The 3D printing of organs and parts of the body using bioink is not considered neutrally ethical and even if it is generated from the patient's cell, there are still problematic aspects in terms of cell reprogramming, differentiation, proliferation, and of course mutation which may usher in the much-dreaded apocalypse.
There is the risk of tumorigenicity, which is the property of a cell to form tumors when inoculated. While bioprinting is considered an incoming savior of the sick and deprived, this technology cannot be rushed.
The efficacy of its procedures has to be tried and tested severally before it can be rolled out as clinically applicable. If this is not done, it can lead to several deaths that may be beyond control.
There are also additional ethical and legal concerns related to patients' genetic information collection, which also include the storage and use of these cells.
Every technology has a downside, but it so happens that compared to the downsides of this technology, if it is put through all processes of long years of research and experiment with a high success rate, 3D organ bioprinting could nearly nullify the cause of concern.
There are issues the bioprinting of organs and body parts would solve:
Body parts manufactured through bioprinting can be enhanced to improve performance.
Bones can be made stronger and more flexible, the brain can be made smart and alert, the lungs can be made to increase oxygen efficiency in the blood, etc.
In terms of cost, while critics claim that the price of bioprinted parts would be expensive, the fact remains that compared to waiting years for an organ to finally get to a patient who is at risk of losing their life any moment, this is fair.

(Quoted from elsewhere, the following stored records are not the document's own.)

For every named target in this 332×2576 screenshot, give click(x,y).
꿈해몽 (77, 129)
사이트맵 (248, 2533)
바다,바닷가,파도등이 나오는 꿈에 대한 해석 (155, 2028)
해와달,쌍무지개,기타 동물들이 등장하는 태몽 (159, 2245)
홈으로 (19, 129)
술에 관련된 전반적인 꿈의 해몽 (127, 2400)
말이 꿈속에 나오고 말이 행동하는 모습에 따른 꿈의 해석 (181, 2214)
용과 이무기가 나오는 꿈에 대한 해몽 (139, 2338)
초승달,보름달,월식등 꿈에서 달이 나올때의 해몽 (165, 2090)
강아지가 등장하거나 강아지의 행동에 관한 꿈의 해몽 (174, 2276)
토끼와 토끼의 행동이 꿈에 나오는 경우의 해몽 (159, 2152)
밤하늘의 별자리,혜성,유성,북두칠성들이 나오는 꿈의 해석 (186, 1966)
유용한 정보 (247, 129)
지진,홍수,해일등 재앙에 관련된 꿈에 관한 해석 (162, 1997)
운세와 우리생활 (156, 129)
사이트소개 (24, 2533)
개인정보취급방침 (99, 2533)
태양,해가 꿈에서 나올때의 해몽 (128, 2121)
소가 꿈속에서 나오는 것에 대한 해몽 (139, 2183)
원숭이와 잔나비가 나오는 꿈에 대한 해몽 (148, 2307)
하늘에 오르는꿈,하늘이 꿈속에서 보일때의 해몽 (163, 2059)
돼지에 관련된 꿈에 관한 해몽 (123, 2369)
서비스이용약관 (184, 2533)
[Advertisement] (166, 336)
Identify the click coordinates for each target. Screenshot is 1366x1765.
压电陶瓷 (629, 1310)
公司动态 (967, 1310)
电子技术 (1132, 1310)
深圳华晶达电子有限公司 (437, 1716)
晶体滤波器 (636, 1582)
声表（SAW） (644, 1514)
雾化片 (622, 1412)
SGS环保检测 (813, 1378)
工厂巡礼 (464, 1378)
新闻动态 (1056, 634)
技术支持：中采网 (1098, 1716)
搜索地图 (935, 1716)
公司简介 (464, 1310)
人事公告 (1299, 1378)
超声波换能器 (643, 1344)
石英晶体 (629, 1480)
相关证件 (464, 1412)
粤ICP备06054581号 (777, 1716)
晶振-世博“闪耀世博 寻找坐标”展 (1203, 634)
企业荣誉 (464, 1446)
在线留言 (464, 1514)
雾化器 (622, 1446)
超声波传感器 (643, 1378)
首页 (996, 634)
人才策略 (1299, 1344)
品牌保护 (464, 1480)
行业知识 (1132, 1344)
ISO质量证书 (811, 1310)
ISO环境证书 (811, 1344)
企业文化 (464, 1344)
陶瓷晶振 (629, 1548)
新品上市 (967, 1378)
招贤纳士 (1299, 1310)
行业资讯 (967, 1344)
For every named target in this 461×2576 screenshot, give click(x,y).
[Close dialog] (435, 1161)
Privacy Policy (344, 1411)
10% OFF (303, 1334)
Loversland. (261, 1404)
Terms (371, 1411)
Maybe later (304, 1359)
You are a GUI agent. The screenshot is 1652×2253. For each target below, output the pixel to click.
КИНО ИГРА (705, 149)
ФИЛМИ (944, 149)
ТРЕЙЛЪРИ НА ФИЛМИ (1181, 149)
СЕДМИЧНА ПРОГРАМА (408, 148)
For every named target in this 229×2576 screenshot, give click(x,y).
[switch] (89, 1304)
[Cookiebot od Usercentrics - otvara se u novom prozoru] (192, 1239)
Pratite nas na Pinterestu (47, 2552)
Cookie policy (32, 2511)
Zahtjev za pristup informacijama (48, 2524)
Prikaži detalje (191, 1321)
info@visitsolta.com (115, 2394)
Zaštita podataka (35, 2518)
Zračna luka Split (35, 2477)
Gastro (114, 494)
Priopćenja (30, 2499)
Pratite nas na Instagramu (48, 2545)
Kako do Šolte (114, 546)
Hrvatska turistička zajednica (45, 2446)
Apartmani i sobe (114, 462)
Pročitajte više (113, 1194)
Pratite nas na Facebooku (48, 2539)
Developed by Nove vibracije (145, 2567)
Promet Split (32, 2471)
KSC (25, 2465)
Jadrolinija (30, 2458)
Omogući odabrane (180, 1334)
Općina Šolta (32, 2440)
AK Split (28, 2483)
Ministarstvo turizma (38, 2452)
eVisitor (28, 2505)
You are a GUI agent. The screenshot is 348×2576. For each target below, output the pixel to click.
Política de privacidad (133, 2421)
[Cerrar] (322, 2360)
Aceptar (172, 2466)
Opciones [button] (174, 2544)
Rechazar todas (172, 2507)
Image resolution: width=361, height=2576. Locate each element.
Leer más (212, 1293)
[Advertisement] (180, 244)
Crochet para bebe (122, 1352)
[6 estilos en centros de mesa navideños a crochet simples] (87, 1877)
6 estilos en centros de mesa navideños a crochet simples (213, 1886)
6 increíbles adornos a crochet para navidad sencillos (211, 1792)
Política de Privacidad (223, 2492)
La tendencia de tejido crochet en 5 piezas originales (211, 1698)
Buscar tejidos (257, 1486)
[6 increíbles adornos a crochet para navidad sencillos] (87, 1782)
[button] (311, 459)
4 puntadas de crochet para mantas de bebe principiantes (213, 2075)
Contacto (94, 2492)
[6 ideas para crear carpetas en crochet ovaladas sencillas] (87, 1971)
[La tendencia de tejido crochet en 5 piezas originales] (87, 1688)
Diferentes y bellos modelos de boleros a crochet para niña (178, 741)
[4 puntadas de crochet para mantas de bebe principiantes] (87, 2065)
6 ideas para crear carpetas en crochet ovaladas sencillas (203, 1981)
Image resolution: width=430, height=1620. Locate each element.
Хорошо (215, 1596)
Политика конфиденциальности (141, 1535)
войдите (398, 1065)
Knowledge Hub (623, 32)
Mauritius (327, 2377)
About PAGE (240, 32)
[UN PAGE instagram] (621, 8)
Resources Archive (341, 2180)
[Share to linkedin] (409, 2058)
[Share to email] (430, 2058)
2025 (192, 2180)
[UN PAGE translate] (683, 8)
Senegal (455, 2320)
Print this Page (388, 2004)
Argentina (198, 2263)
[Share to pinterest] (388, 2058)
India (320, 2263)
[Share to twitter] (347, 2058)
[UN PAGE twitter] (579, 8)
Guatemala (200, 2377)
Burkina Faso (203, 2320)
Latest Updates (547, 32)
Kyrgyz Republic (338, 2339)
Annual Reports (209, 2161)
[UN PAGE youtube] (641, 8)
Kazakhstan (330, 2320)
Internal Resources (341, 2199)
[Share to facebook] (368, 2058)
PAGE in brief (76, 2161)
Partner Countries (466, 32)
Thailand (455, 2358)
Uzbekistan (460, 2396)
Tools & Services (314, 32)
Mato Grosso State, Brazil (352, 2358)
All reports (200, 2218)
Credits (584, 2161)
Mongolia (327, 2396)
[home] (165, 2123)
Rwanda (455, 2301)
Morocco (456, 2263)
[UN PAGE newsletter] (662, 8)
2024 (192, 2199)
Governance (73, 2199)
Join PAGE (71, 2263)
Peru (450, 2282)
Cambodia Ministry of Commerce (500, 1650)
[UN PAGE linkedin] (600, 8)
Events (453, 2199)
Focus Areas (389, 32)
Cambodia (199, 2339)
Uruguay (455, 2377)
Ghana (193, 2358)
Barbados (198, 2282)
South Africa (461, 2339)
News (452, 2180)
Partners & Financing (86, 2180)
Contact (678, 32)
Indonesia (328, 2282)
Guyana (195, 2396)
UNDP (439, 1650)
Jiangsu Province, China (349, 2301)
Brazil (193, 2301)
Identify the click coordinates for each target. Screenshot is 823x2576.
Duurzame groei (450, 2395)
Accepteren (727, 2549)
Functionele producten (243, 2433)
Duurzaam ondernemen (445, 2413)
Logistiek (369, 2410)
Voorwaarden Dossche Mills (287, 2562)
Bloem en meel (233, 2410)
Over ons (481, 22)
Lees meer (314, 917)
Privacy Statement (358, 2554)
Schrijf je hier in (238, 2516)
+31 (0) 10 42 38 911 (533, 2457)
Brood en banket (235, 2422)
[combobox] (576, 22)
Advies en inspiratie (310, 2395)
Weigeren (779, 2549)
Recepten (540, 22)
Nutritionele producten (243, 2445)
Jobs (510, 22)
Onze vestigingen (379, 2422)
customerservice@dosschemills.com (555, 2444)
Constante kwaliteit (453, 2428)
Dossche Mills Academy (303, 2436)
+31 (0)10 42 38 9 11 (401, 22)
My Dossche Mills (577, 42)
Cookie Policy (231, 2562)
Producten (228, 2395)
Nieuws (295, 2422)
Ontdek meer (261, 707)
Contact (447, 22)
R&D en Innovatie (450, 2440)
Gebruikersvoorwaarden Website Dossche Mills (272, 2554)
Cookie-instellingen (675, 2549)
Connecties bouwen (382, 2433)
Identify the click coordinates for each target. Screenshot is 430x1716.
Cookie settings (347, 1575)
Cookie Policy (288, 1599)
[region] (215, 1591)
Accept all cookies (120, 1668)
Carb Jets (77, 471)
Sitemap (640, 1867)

Most times these donated organs come at a very high cost (although sometimes illegal) because of the demand. However, the price of a bioprinted organ could reduce considerably when they clinically pass trials and patients wouldn't have to wait for several months, to a couple of years to get them.
Brain, kidneys, muscles, skins, livers, pancreas, and so much more are in the laboratory phase of 3D experimentation. In the next 5 to 10 years, there is a high expectation of breakthroughs in these experiments, some passing clinical trials and being fully implementable.
Needless to say, a few decades from now, people like Cynthia (my late friend whose story I narrated at the beginning of this article) won't have to accept the cruel death verdict while waiting for the right organ match.